Try it: Check each line of the records below for the word "will" and copy those where it appears.

Start of Information

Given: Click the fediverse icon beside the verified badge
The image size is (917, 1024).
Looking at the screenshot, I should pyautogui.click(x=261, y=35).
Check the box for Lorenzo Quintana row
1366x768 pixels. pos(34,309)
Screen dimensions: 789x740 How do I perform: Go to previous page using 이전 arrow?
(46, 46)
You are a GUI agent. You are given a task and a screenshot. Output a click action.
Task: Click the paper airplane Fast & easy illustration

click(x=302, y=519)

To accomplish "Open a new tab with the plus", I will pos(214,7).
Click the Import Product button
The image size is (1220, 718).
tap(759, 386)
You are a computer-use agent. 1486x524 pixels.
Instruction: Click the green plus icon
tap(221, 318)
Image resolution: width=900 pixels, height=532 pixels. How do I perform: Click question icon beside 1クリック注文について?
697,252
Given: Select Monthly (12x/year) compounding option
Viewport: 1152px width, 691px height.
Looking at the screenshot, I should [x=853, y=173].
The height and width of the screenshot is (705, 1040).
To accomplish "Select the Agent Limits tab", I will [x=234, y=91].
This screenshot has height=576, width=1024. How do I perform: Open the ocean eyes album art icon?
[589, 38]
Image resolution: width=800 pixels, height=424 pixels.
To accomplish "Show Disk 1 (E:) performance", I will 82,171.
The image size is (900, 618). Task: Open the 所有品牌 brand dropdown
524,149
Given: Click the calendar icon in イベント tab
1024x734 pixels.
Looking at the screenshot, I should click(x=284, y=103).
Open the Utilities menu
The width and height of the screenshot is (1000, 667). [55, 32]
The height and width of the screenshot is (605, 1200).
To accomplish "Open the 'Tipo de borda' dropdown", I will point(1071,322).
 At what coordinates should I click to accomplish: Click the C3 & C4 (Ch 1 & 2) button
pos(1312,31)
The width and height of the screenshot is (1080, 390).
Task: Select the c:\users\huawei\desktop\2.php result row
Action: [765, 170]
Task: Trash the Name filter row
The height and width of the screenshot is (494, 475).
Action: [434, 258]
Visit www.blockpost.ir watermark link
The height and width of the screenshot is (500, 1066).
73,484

End of Information

Result:
To accomplish "Open a new tab with the plus", I will pos(214,7).
To accomplish "Select the Agent Limits tab", I will [x=234, y=91].
To accomplish "Show Disk 1 (E:) performance", I will 82,171.
To accomplish "Open the 'Tipo de borda' dropdown", I will point(1071,322).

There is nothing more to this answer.